Exercise prompt:
Write out, word for word, the part of the material that starts with the line containing "Locate an element" and ends with the line containing "center [542, 369].". Leave the pictures out.
##### Record excerpts
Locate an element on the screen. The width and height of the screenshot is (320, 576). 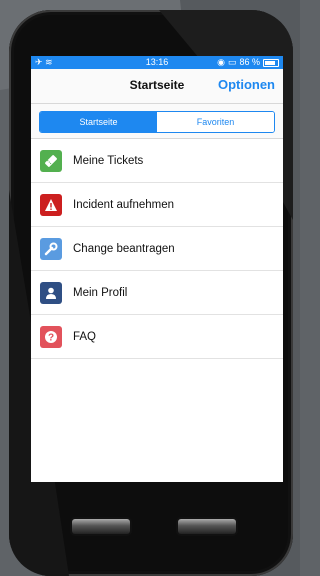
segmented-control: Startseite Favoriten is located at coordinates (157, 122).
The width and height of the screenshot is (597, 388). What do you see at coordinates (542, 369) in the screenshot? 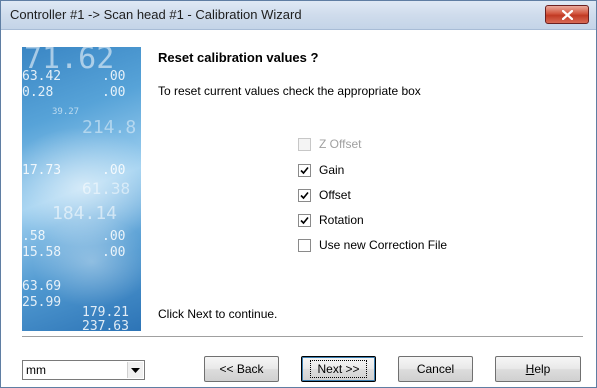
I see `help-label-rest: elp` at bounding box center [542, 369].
##########
##### Record excerpts
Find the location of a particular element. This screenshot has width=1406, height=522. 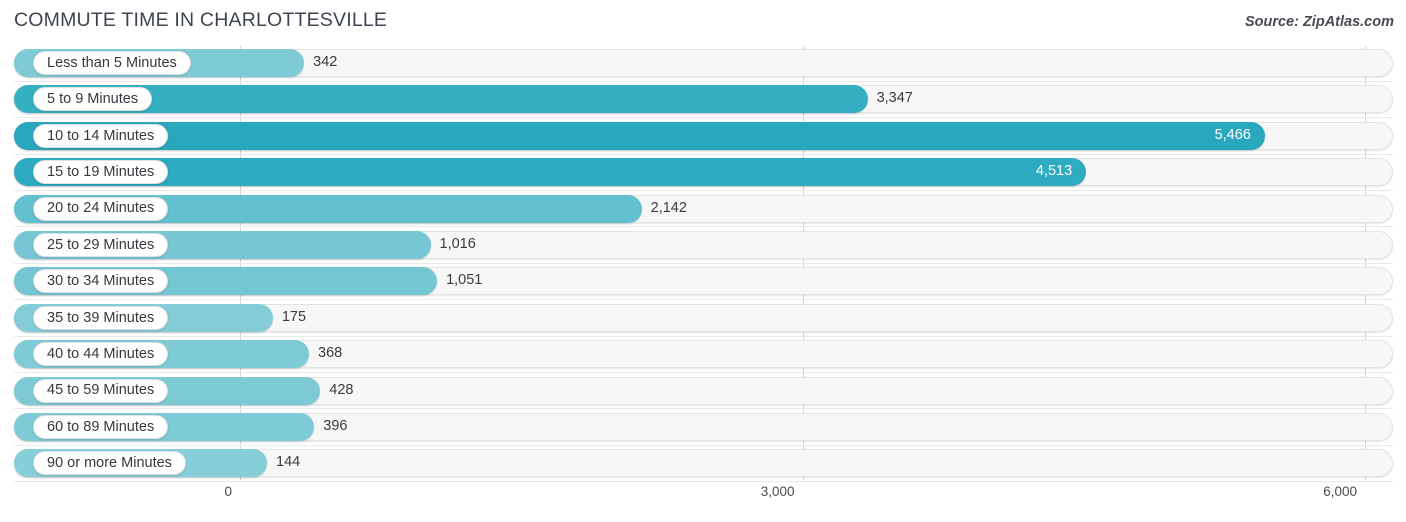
##########
Problem solution:
Locate an element on the screen. The width and height of the screenshot is (320, 576). 
segmented-control: Startseite Favoriten is located at coordinates (157, 122).
The width and height of the screenshot is (597, 388). What do you see at coordinates (542, 369) in the screenshot? 
I see `help-label-rest: elp` at bounding box center [542, 369].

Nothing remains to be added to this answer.